Posta più cara dal 2027, aumenti fino al 6,7%: quanto costerà spedire lettere e pacchi

Ritocchi alle tariffe per garantire il servizio universale: cresce il prezzo dei francobolli, rincari più contenuti per i pacchi

Spedire una lettera o un pacco costerà di più. A partire dal 1° gennaio 2027 La Poste ritocca al rialzo le tariffe del servizio postale, con un aumento medio del 6,73% per la corrispondenza e del 4,1% per i pacchi inviati dai privati. Una decisione che arriva in un contesto ormai strutturale: il calo costante dei volumi di posta tradizionale.

L’annuncio, formalizzato a fine luglio, si inserisce nel quadro regolatorio definito dall’Arcep, l’autorità francese che supervisiona il settore.

L’obiettivo dichiarato è garantire la sostenibilità del servizio universale, cioè la raccolta e la distribuzione della posta sei giorni su sette su tutto il territorio nazionale, mantenendo standard qualitativi elevati nonostante la contrazione del mercato.

Nel dettaglio, i rincari riguarderanno tutte le principali tipologie di invio. La “lettre verte” da 20 grammi passerà da 1,52 a 1,67 euro, mentre la “lettre services plus” salirà da 3,47 a 3,67 euro. Anche la e-lettera rossa, il servizio digitale che ha sostituito il tradizionale francobollo prioritario eliminato nel 2023, aumenterà da 1,60 a 1,70 euro.



Più salate anche le raccomandate: per una spedizione standard da 20 grammi si passerà da 6,11 a 6,47 euro. Gli invii internazionali, fino a 20 grammi, cresceranno da 2,25 a 2,45 euro. Resta invece invariato il costo dell’opzione di tracciamento (“sticker suivi”), fermo a 0,50 euro.

Sul fronte dei pacchi, l’aumento sarà più contenuto ma comunque significativo: in media +4,1% per i Colissimo, sia per le spedizioni in Francia sia verso l’estero.

Dietro i numeri c’è una trasformazione profonda del settore. Il crollo delle lettere cartacee, sostituite sempre più da email e servizi digitali, ha eroso una delle principali fonti di ricavo della posta tradizionale. Da qui la necessità di riequilibrare i conti attraverso adeguamenti tariffari progressivi.

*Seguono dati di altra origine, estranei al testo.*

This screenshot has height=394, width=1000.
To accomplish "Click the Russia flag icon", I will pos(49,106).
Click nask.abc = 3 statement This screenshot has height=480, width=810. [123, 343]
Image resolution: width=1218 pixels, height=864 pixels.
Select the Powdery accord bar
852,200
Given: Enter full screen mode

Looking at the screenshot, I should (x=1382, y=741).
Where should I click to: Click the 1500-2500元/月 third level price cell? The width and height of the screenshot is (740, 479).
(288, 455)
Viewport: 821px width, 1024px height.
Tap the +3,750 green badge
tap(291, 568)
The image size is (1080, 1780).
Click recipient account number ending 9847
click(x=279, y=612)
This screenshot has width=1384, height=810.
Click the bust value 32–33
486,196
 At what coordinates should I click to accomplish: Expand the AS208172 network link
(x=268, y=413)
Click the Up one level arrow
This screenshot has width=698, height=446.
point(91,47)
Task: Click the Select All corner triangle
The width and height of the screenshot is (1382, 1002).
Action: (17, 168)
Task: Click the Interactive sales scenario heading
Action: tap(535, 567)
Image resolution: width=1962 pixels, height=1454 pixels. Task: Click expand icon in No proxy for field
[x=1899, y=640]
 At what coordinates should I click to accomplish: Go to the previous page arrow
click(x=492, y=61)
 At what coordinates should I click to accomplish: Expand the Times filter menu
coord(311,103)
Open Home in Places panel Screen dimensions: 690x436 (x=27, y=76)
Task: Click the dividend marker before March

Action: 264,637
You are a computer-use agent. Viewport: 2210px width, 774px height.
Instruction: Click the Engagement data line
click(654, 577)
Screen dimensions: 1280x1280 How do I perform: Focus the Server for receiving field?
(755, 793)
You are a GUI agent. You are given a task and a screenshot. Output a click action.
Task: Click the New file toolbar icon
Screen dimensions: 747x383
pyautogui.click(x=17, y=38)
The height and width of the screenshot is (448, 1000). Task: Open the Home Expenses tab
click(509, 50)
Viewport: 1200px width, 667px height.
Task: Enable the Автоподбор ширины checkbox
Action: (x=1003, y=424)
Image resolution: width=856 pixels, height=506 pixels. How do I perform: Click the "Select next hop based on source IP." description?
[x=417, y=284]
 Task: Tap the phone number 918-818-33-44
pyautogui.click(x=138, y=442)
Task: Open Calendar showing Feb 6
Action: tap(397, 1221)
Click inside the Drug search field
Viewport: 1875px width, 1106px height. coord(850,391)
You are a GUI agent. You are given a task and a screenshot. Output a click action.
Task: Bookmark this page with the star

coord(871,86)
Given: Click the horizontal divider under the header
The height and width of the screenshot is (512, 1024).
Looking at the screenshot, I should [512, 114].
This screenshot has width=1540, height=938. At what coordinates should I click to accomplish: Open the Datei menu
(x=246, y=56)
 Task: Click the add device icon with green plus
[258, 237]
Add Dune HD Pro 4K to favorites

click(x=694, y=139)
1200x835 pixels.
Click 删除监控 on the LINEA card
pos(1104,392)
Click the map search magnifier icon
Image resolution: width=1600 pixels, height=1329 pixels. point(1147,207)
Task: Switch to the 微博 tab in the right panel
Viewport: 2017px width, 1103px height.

Nonostante i rincari, il peso della spesa postale nel bilancio delle famiglie resta limitato. Nel 2026, secondo i dati ufficiali, un nucleo domestico ha speso meno di 27 euro l’anno per servizi postali, cifra che dovrebbe addirittura ridursi dell’8,7% nel 2027, complice proprio il calo degli invii.

Intanto La Poste spinge sempre di più verso il digitale. Tra le opzioni disponibili c’è “Mon Timbre en Ligne”, che consente di stampare i francobolli direttamente da casa, con tariffe leggermente scontate in base al peso della spedizione.

Meno lettere, più servizi digitali e prezzi in salita: la posta cambia pelle, ma il conto, almeno in parte, resta a carico degli utenti.